Well, I knew it would happen sooner or later but Blackbaud has finally done it. They’re starting to do what was once possible only by hiring a team of developers and spending a large sum of money with version 5.5 of Blackbaud NetCommunity (BBNC). What is it I’m talking about? The wholesale merging of social networking with your fundraising tool. BBNC developer Tim Wolf gave me a tour of BBNC last week.
It’s a difficult topic to wrap your head around if you’re not used to looking at analytics tools and you don’t understand the basics of data aggregation and its eventual power as a fundraising tool. However, imagine merging social networking analytics tools like the kind you find when you run a Facebook Fan Page with the data from Raiser’s Edge. This allows for the dream of Total Information Awareness that the US Government proposed in its war on terror now applied to your organization’s fundraising efforts. Sound scary? Not really. This is an opt-in approach to learning all about your online constituents. Here are the basics:
- You can now create a social network on your BBNC site. The functionality is modeled more on Facebook than it is on Myspace. It’s dedicated to the creation of a walled garden of data for your nonprofit’s use. This means that your org will have total and complete control of constituent data on your site.

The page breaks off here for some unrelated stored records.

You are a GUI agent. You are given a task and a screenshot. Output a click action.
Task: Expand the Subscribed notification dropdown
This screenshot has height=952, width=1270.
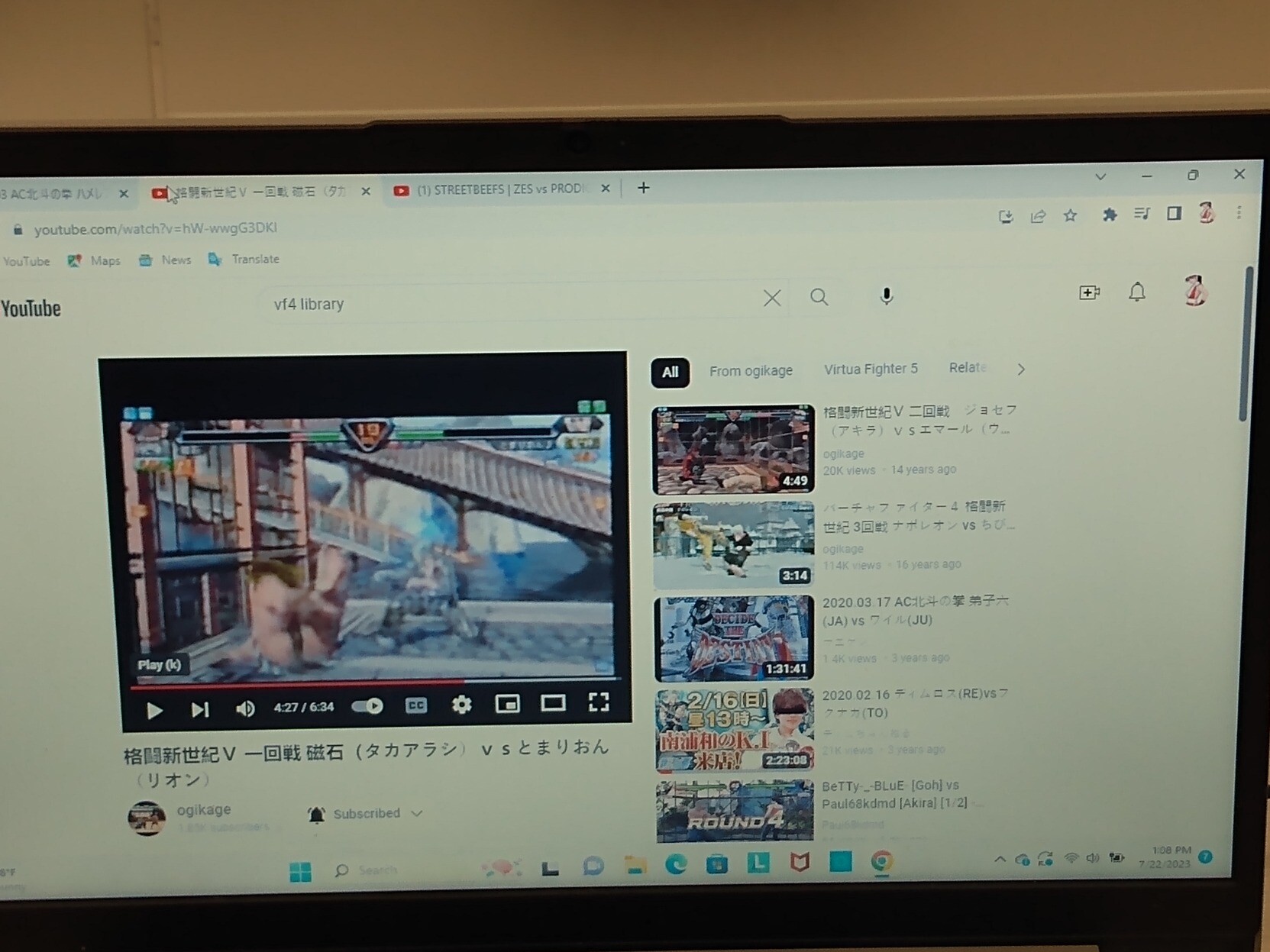[417, 814]
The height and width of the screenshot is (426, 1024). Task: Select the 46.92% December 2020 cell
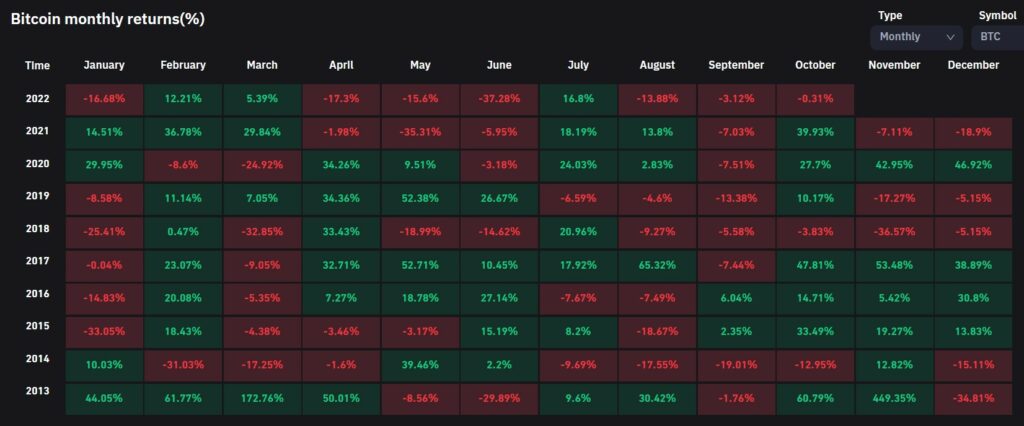pyautogui.click(x=972, y=166)
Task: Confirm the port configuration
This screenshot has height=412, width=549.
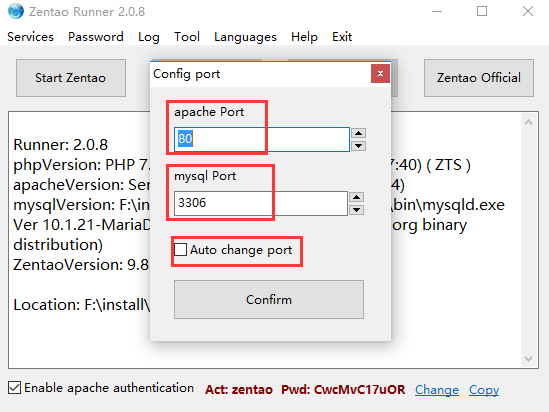Action: click(269, 299)
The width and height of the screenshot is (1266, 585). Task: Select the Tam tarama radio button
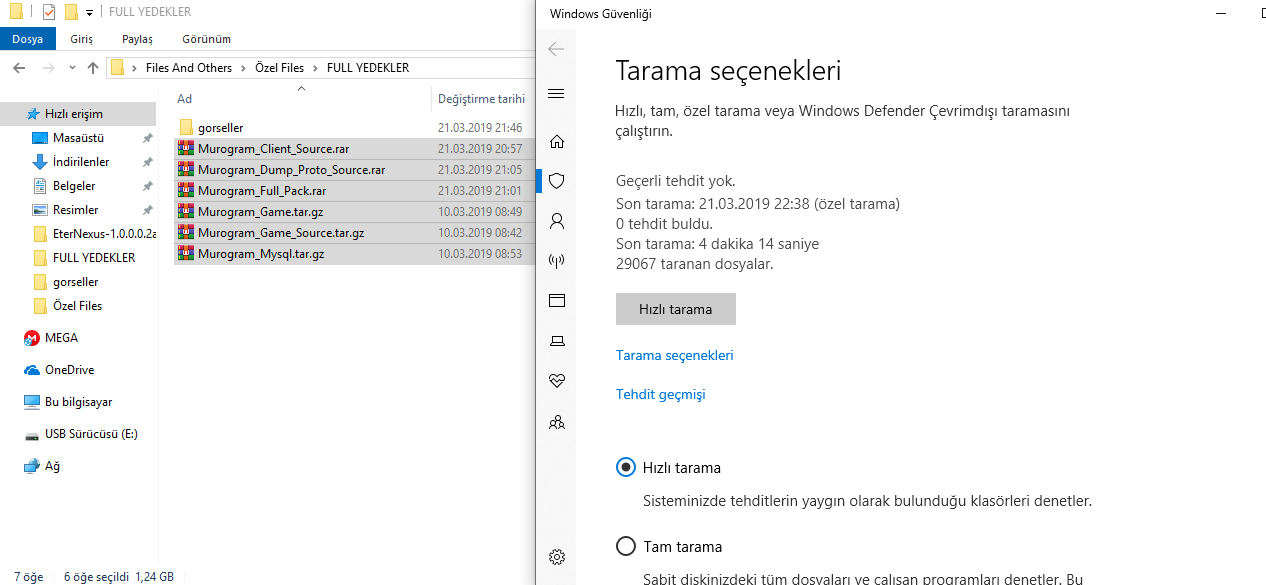click(x=626, y=546)
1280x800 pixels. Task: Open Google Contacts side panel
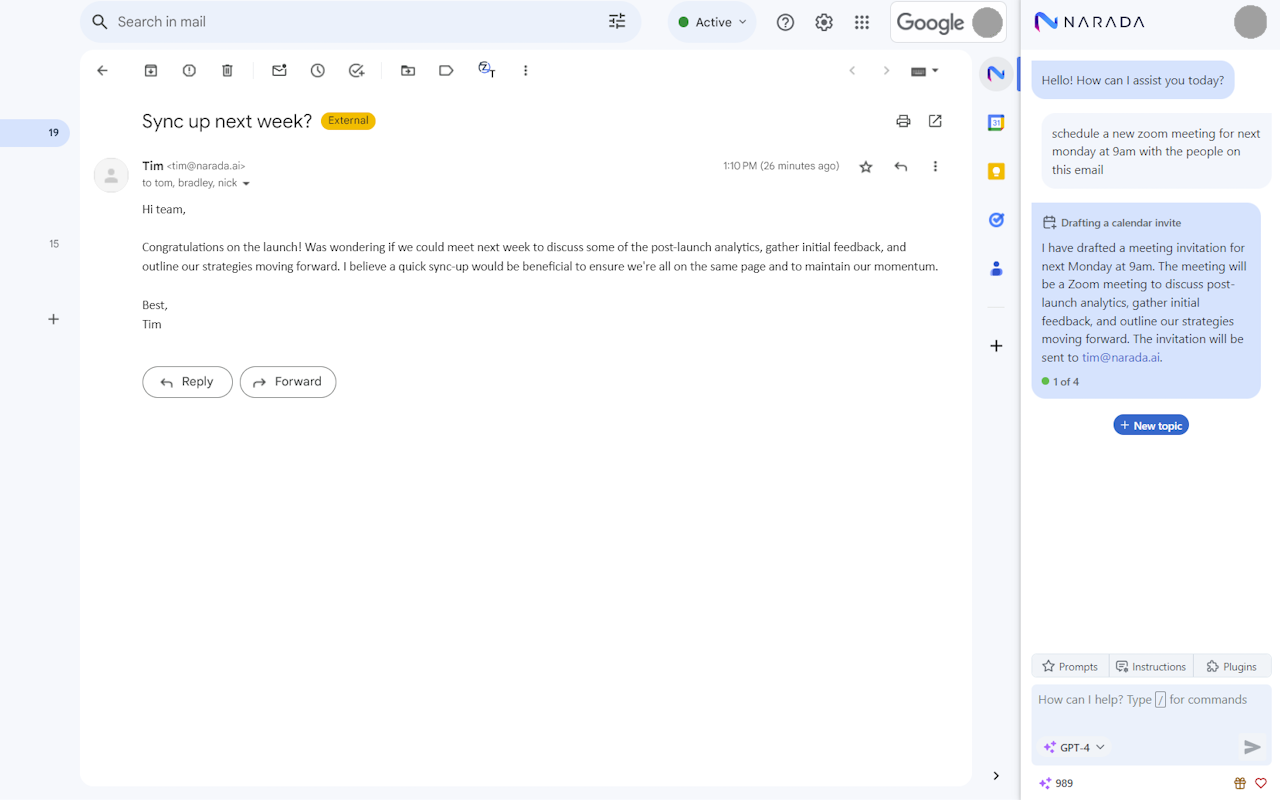point(996,268)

- The integration tools are more directed at Facebook users at this moment in that it can integrate with your Facebook friends list and drive invites to join your network to them in an attempt at a viral spread of the network through existing Facebook networks.
- Most importantly, that social network can engage in a two-way data transfer between itself and Raiser’s Edge.
Things that still need to be built out include the business intelligence reporting tools that would allow you to do deep data mining of your users once the social network has run for some time. I suspect that Blackbaud will probably have these tools up once you have the requisite data to do so.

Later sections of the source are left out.